Lay out every row from the line containing "Where should I click to: Select" down to the line containing "[x=459, y=748]" as a JSON list of strings, one string per line, with blank lines left out.

'''

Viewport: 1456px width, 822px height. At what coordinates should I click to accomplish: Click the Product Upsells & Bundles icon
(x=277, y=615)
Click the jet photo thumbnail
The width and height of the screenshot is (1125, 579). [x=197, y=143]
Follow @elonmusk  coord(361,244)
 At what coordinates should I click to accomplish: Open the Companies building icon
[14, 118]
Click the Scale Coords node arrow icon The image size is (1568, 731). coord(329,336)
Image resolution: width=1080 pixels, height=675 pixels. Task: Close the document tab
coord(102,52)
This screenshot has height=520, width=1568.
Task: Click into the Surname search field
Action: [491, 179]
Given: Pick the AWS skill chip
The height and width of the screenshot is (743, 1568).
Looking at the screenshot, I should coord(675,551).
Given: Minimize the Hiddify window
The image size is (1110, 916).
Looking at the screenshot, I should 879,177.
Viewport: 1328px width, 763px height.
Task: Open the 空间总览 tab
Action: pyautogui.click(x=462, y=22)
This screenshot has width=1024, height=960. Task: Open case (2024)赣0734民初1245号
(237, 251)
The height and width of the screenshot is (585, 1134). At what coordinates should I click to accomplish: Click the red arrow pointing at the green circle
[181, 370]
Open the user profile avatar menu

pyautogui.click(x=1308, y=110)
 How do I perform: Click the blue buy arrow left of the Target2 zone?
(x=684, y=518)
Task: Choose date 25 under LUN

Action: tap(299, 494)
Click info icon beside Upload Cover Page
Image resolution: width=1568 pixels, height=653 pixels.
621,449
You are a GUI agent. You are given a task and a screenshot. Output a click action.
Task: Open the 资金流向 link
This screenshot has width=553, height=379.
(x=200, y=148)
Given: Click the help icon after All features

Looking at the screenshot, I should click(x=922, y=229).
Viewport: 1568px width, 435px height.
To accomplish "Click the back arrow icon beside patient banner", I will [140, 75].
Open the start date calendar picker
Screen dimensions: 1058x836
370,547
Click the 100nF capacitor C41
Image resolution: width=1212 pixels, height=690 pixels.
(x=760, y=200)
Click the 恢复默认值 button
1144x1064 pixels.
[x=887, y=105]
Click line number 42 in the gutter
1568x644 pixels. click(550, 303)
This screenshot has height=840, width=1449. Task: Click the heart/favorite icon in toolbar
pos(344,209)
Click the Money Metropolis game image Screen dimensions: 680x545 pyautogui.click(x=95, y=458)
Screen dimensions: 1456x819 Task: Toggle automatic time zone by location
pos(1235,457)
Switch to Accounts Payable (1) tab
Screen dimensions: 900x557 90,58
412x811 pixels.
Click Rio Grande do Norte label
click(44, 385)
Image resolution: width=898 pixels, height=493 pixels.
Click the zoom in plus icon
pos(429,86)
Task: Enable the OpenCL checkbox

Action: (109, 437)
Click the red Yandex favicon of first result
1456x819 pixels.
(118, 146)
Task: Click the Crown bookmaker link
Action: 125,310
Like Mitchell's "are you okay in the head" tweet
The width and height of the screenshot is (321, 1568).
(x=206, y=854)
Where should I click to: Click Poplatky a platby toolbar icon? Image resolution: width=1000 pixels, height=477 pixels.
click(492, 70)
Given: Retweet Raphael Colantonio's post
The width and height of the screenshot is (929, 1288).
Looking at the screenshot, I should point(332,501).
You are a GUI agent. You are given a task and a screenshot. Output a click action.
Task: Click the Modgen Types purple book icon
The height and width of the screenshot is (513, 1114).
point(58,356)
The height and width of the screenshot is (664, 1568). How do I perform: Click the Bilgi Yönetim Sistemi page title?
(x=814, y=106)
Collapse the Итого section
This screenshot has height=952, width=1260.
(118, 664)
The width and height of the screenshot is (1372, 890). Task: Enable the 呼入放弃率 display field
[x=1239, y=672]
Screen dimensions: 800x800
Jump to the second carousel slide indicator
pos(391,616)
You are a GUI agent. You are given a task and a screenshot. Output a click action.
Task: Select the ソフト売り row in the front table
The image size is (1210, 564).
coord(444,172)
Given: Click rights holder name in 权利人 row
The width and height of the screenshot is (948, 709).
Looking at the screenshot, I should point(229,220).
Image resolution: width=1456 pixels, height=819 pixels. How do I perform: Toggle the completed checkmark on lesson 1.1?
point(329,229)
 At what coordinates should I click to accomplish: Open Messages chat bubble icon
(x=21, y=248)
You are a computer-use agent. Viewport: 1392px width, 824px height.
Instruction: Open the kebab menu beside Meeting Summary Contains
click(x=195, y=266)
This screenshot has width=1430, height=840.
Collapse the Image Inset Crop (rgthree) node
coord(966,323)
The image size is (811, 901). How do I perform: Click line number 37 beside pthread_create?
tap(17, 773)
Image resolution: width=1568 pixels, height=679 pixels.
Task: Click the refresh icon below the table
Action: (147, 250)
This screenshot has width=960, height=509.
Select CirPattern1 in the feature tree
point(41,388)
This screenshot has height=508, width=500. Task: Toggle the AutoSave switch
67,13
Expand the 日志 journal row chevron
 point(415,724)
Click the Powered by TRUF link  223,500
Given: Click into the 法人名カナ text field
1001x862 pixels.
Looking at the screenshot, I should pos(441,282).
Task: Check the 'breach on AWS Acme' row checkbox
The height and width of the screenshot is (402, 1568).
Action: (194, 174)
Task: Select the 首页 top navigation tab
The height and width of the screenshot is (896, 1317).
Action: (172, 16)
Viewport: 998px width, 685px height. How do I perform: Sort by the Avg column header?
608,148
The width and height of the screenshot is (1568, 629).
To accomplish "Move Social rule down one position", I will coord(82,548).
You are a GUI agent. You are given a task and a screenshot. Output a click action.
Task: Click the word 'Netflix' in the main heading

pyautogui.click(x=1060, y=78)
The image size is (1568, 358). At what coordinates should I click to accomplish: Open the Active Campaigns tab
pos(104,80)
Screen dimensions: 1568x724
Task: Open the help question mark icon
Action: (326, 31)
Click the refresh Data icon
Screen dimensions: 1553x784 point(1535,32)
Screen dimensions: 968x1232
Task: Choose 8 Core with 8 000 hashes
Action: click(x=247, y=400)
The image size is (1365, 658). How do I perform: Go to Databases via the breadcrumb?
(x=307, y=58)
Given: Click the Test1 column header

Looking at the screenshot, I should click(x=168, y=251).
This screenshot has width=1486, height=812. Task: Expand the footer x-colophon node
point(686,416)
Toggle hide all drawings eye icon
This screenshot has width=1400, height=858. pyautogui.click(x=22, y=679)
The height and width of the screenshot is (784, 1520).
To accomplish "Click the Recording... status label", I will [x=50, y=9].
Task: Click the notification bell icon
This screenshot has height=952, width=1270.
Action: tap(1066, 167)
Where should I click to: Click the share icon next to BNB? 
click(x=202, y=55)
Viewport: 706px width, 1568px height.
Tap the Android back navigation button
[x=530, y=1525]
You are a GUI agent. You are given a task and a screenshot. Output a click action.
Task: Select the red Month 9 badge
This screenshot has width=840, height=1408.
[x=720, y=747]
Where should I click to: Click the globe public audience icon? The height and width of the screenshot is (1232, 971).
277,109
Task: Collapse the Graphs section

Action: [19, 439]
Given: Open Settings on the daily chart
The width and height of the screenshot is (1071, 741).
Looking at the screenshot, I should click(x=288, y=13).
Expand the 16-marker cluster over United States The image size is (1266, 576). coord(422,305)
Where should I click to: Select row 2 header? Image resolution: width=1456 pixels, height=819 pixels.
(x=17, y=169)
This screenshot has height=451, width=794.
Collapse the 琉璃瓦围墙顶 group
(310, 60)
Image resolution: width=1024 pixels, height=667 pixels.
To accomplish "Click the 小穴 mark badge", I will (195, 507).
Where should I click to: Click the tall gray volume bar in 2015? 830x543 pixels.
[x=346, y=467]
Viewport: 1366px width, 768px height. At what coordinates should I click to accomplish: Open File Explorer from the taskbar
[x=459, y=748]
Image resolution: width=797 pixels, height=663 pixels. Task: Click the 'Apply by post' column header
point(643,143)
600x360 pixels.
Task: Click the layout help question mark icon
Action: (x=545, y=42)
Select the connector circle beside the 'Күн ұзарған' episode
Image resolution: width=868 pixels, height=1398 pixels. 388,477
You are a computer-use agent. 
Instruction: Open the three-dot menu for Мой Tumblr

'''

** Exercise answer **
[
  "Where should I click to: Select row 2 header? Image resolution: width=1456 pixels, height=819 pixels.",
  "(x=17, y=169)",
  "This screenshot has height=451, width=794.",
  "Collapse the 琉璃瓦围墙顶 group",
  "(310, 60)",
  "Image resolution: width=1024 pixels, height=667 pixels.",
  "To accomplish \"Click the 小穴 mark badge\", I will (195, 507).",
  "Where should I click to: Click the tall gray volume bar in 2015? 830x543 pixels.",
  "[x=346, y=467]",
  "Viewport: 1366px width, 768px height. At what coordinates should I click to accomplish: Open File Explorer from the taskbar",
  "[x=459, y=748]"
]